→ CONSIGNE ÉCRITE 1
Citez tous les magistrats qui composent la juridiction selon l'en-tête de l'arrêt, en précisant la fonction de chacun.
→ CONSIGNE ÉCRITE 2
Recopiez le passage de l'arrêt allant de "COMPOSITION DE LA" jusqu'à "de procédure civile." inclus, en substituant "indemnités" à "dommages-intérêts".

→ TEXTE SOURCE
* * *

CA Aix-en-Provence, 2e ch. com., 20 juin 2002, n° 97-19579
AIX-EN-PROVENCE
Arrêt
Infirmation
PARTIES
Demandeur :
Comasud Point P Provence (SA)
Défendeur :
Vecchini Bois (SARL)
COMPOSITION DE LA JURIDICTION
Président :
M. Isouard
Conseillers :
M. Blin, Mme Lonne
Avoués :
SCP Boissonnet- Rousseau, SCP Liberas-Buvat-Michotey
Avocats :
Me Ferré, SCP Bouzereau-Mandruzzato.
Par exploit du 28 octobre 1996, la SA Comasud a assigné la SARL Vecchini Bois devant le Tribunal de commerce de Draguignan en paiement de la somme de 1 500 000 F à titre de dommages-intérêts du chef de concurrence déloyale pour avoir embauché M. Jean-François Vecchini, antérieurement salarié de la societé Comasud et lié à cette dernière par une clause de non-concurrence.
Par jugement rendu le 9 septembre 1997, le Tribunal de commerce de Draguignan a débouté la société Comasud de toutes ses demandes et l'a condamnée à verser à la SARL Vecchini la somme de 5 000 F au titre de l'article 700 du nouveau Code de procédure civile.

* * *

→ EXTRAIT DE DONNÉES

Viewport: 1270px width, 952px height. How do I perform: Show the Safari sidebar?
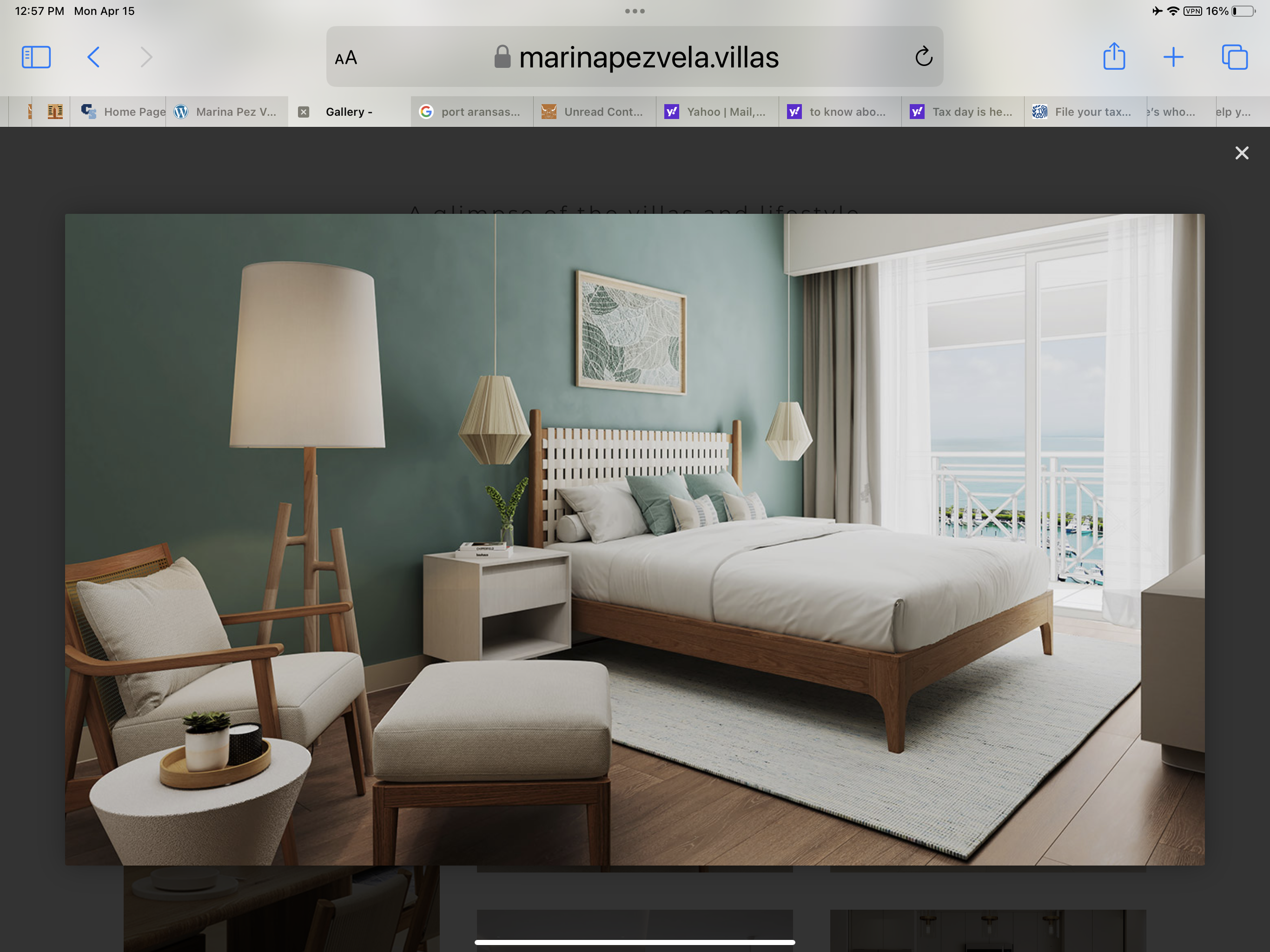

* * *

→ BONNE RÉPONSE 1
M. Isouard, président ; M. Blin, conseiller ; Mme Lonne, conseillère.

→ BONNE RÉPONSE 2
COMPOSITION DE LA JURIDICTION
Président :
M. Isouard
Conseillers :
M. Blin, Mme Lonne
Avoués :
SCP Boissonnet- Rousseau, SCP Liberas-Buvat-Michotey
Avocats :
Me Ferré, SCP Bouzereau-Mandruzzato.
Par exploit du 28 octobre 1996, la SA Comasud a assigné la SARL Vecchini Bois devant le Tribunal de commerce de Draguignan en paiement de la somme de 1 500 000 F à titre de indemnités du chef de concurrence déloyale pour avoir embauché M. Jean-François Vecchini, antérieurement salarié de la societé Comasud et lié à cette dernière par une clause de non-concurrence.
Par jugement rendu le 9 septembre 1997, le Tribunal de commerce de Draguignan a débouté la société Comasud de toutes ses demandes et l'a condamnée à verser à la SARL Vecchini la somme de 5 000 F au titre de l'article 700 du nouveau Code de procédure civile.